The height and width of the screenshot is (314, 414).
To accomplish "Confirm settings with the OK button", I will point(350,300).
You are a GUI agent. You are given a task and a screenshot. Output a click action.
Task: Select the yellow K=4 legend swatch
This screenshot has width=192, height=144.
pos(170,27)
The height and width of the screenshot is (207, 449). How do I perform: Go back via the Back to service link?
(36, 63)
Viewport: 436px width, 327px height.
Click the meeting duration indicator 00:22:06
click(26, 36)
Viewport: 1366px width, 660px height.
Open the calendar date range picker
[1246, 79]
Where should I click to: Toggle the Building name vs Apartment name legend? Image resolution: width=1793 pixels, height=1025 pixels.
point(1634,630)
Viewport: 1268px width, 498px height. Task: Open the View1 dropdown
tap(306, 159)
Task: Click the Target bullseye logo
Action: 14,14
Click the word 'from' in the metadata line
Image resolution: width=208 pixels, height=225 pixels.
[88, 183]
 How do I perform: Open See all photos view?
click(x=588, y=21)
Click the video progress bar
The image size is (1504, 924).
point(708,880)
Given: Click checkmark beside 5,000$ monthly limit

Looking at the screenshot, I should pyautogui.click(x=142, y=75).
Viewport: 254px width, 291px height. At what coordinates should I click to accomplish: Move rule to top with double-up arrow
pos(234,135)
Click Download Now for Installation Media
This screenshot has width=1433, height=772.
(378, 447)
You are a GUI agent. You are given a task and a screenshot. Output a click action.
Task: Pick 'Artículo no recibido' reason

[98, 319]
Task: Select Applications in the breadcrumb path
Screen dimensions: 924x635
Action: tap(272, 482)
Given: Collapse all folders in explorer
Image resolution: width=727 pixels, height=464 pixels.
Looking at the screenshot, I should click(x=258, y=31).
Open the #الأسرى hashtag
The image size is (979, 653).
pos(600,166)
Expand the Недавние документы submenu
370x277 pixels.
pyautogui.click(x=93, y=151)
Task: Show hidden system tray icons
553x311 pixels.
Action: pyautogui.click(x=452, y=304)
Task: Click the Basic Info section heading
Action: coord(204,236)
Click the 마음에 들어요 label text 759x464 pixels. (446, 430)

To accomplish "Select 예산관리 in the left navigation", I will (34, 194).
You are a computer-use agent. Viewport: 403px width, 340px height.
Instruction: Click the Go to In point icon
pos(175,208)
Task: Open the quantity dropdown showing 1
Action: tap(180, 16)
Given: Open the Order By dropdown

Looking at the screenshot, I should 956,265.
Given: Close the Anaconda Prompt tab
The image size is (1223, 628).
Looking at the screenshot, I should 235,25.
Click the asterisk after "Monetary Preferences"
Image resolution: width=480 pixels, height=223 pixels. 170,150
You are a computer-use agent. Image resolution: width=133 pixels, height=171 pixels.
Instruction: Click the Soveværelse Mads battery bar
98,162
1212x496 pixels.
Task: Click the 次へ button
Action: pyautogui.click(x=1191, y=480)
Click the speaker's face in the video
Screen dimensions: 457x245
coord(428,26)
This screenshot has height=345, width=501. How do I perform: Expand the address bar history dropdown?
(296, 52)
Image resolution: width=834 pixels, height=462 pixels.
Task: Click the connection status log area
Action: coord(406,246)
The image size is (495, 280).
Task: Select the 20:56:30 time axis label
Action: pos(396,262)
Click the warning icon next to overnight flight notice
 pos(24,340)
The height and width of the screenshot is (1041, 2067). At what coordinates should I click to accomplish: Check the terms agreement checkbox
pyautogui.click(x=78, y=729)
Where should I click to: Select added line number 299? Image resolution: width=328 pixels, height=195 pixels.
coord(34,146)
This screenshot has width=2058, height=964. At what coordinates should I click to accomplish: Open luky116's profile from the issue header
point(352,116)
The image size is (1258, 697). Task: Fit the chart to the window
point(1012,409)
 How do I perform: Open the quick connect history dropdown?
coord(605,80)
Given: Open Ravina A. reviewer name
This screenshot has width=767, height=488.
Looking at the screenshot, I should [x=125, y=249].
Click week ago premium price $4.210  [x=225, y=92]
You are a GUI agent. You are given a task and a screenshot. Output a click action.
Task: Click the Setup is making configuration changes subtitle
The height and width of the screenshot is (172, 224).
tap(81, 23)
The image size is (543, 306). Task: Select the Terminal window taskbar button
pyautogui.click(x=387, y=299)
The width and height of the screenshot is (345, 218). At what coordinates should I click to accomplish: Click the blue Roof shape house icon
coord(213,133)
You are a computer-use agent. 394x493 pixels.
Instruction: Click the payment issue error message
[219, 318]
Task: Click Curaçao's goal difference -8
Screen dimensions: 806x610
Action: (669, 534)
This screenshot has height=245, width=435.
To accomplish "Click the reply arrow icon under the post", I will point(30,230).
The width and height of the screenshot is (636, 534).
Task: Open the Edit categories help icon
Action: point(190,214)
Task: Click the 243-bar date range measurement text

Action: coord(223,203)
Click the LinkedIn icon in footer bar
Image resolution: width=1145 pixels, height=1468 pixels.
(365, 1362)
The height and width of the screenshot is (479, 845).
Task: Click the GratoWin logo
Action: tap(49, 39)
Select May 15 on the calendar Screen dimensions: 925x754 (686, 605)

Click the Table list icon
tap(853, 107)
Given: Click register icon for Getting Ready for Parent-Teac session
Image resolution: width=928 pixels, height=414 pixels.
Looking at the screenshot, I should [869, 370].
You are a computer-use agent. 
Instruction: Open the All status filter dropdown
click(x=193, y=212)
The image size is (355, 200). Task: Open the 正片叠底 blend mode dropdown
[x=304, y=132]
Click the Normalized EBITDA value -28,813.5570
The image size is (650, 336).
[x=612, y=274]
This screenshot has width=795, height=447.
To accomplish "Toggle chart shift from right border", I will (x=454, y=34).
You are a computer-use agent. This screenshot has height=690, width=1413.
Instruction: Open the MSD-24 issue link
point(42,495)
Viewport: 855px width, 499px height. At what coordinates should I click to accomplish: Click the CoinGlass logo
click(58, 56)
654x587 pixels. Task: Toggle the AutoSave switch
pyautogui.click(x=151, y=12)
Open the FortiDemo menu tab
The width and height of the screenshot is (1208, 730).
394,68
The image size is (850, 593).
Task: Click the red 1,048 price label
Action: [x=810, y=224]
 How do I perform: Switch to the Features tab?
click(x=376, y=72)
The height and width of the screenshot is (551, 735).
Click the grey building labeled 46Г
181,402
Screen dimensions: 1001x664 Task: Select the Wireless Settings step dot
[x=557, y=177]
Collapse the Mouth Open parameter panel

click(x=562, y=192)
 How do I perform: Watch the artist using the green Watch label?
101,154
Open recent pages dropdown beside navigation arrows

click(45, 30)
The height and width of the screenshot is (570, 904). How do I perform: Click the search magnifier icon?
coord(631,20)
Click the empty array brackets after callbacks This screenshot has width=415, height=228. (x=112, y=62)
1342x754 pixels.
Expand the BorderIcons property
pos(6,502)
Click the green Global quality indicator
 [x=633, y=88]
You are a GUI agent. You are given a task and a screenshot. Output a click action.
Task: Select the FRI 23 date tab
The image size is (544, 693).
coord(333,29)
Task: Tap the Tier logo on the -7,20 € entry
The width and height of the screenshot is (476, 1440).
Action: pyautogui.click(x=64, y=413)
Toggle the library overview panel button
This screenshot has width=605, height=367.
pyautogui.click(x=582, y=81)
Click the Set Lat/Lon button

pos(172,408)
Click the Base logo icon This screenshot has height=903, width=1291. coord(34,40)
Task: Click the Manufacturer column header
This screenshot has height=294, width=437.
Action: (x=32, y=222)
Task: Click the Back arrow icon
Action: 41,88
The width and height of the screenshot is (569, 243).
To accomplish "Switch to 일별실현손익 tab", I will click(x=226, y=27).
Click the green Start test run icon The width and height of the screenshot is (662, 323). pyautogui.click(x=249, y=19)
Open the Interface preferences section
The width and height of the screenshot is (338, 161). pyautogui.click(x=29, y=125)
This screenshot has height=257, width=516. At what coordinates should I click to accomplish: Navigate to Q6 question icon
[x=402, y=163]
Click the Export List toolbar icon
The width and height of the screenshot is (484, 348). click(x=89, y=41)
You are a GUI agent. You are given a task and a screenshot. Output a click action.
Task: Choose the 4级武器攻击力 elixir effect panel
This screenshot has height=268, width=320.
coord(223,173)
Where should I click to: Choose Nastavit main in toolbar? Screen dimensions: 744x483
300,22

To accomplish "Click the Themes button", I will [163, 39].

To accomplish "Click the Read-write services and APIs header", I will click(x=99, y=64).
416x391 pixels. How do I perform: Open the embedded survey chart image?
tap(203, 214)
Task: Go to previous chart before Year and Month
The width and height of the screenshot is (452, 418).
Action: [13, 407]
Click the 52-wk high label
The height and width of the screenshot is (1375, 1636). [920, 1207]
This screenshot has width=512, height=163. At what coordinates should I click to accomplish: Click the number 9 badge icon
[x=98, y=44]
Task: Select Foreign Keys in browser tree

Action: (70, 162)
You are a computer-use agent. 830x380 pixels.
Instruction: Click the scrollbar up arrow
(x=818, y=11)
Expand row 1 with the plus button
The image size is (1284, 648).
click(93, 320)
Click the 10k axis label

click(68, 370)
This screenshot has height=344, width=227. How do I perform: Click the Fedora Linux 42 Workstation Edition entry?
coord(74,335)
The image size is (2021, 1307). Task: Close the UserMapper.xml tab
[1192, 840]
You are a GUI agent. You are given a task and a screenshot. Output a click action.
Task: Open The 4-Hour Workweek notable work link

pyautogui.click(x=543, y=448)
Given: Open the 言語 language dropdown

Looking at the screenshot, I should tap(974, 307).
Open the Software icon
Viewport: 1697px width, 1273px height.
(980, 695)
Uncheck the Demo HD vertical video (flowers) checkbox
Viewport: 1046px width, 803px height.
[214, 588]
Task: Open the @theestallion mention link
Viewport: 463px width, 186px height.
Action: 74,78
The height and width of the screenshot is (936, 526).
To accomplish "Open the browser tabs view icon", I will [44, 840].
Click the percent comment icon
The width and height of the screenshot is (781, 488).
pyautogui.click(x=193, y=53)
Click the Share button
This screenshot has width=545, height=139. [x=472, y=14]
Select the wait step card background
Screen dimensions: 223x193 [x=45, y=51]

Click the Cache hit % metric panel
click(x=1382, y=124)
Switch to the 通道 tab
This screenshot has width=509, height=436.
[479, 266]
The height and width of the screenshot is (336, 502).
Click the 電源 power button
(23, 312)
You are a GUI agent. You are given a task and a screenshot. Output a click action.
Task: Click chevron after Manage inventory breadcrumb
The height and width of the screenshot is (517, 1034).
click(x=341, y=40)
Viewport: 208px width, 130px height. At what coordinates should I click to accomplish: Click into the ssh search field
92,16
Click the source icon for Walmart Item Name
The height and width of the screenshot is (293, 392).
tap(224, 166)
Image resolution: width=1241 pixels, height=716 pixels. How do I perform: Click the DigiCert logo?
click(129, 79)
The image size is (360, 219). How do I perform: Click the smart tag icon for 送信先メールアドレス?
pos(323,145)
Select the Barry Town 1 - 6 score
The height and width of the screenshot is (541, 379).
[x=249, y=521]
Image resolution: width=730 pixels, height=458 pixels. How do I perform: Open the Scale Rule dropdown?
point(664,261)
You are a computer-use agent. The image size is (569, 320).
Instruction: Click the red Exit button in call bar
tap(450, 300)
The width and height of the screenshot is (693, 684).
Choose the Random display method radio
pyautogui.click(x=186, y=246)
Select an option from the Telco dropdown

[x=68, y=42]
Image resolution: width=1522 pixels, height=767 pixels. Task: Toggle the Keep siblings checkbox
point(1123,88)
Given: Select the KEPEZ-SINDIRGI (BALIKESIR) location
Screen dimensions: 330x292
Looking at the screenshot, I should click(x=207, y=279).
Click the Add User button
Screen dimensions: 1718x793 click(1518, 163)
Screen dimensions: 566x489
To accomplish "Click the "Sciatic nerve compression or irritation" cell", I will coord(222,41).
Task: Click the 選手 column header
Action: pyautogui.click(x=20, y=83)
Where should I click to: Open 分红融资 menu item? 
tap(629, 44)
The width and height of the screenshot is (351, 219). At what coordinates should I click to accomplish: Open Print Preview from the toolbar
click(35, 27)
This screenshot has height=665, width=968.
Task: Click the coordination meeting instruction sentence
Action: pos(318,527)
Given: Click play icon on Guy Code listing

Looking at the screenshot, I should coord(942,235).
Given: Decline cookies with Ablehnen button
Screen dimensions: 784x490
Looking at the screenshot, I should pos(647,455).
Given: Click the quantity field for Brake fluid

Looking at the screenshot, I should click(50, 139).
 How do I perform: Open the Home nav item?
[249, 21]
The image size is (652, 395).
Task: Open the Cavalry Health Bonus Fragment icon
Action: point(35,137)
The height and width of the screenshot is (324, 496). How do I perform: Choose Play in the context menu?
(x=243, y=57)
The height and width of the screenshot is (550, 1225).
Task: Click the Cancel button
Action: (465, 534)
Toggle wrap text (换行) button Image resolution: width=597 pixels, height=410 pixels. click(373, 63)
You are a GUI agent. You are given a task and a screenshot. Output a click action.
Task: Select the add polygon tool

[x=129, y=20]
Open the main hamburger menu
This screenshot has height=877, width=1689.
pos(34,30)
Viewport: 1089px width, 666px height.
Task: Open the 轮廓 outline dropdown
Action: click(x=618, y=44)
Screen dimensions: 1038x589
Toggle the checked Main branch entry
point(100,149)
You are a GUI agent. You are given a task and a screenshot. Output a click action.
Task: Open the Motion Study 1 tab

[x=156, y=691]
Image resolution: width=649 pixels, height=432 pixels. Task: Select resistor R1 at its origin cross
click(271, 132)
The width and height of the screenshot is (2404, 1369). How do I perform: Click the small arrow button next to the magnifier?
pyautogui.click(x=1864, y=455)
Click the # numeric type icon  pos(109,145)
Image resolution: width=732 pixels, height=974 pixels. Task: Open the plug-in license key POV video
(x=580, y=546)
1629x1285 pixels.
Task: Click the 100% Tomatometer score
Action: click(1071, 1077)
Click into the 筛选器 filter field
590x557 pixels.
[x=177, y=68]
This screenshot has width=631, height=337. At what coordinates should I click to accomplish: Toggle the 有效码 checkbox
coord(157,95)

# WHAT TO DO:
Tally the lines in the material above that contain the word "video". Give only the number.

# ANSWER FOR THIS EXERCISE:
4